As conceived by FCC Chairman Julius Genachowski, the proposal for a free super Wi-Fi network utilizes un-accessed television bandwidth to bypass traditional carrier networks. It is being hailed by tech companies, including Google, Intel and Microsoft, who would act essentially as content aggregators and Internet providers to such a system.

But the concept of a free Wi-Fi super network is a clear line drawn in the sand for traditional carrier companies, who satellite, telephone and cable infrastructure acts as a content gatekeeper, siphoning off profits and power. In response, the carrier companies are lobbying fiercely to persuade policymakers to change their minds.

But the big tech companies are equally anxious to see the super network deployed, arguing that a free Wi-Fi infrastructure could spark an explosion of innovations and devices that would benefit Americans without depleting their precious financial resources.
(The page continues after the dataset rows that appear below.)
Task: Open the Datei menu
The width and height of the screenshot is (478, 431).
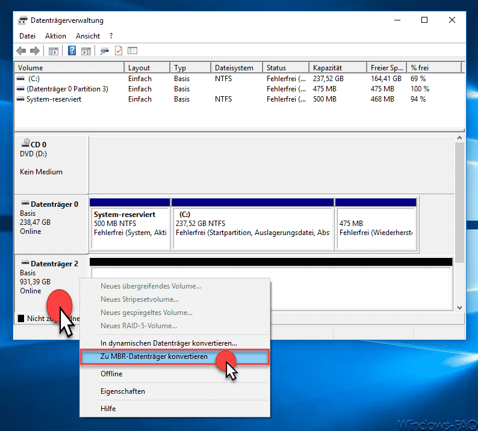Action: tap(27, 36)
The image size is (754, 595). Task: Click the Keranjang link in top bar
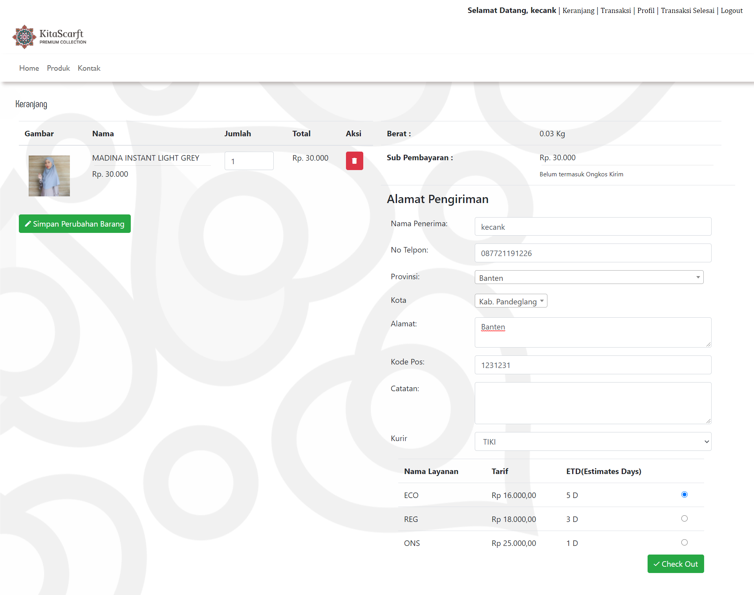578,11

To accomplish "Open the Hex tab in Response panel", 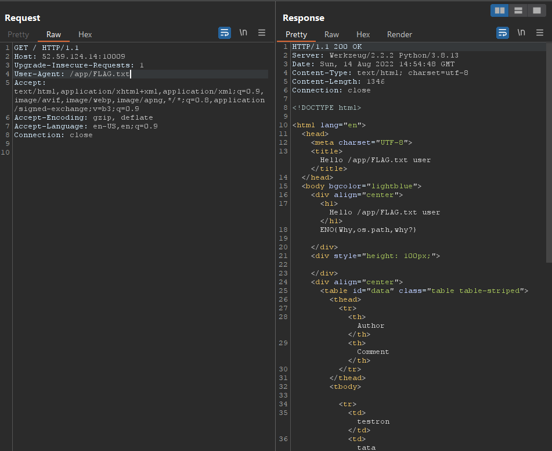I will pos(363,35).
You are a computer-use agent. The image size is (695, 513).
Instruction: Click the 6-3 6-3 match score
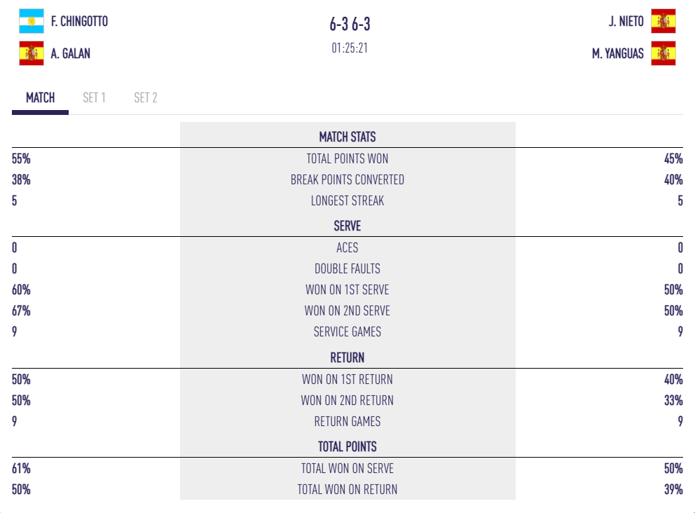point(350,25)
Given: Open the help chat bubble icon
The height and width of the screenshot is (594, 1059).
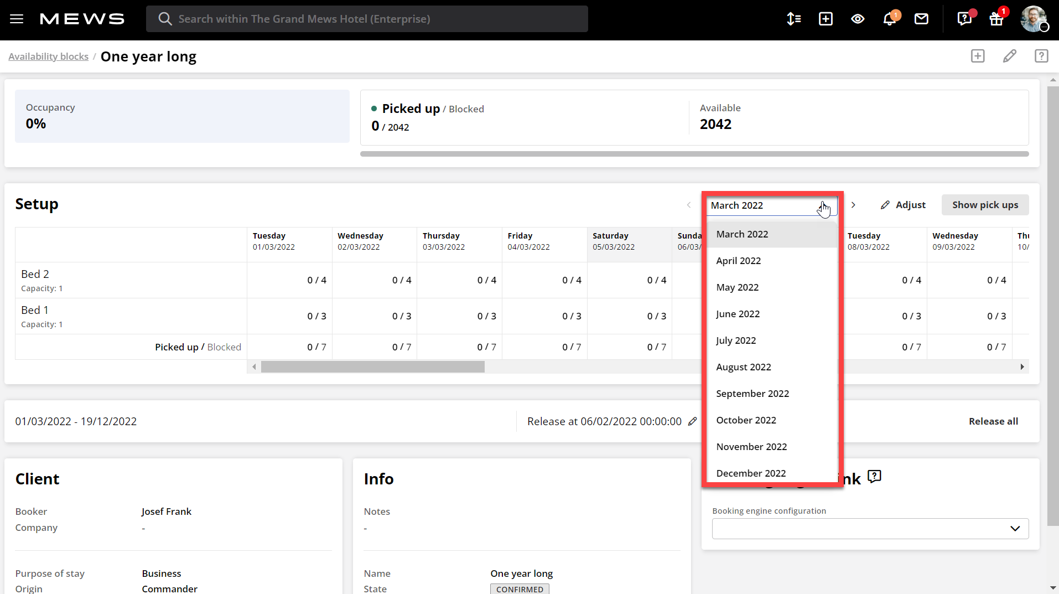Looking at the screenshot, I should coord(964,19).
The FCC figures it can push this offer because its proposal includes the use of a new set of airwaves not previously accessible to the wireless industry.  In the past, wireless carriers have been relegated to “last mile” status because the bandwidth of their devices allowed only short-distance wireless communications. The FCC proposal, first introduced last fall, includes access to airwaves between the narrower analog television broadcast channels, allowing wireless transmissions to travel much farther and easily penetrate solid surfaces.

If implemented, this would allow wireless networks to deliver free data and video transmission services, all but eliminating all the expensive infrastructure costs that traditional carriers must cover. The network could also easily connect with mobile devices in cars and other vehicles, reducing the need for 3G or 4G carrier networks for smart phones and smart cars.
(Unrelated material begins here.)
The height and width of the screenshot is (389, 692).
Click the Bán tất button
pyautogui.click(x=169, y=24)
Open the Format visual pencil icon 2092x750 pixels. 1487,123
Still, the major wireless carriers already own far more spectrum than what is being proposed for public WiFi, so their networks will continue to be significantly more robust. Nevertheless, the free infrastructure could serve as a “public broadcasting system” for all, with specific emphasis on lower income Americans.

If approved by the FCC, the free networks would still take several years to set up and manage, although some tech companies have already started experiments in the real world, including certain neighborhoods of Manhattan and Silicon Valley.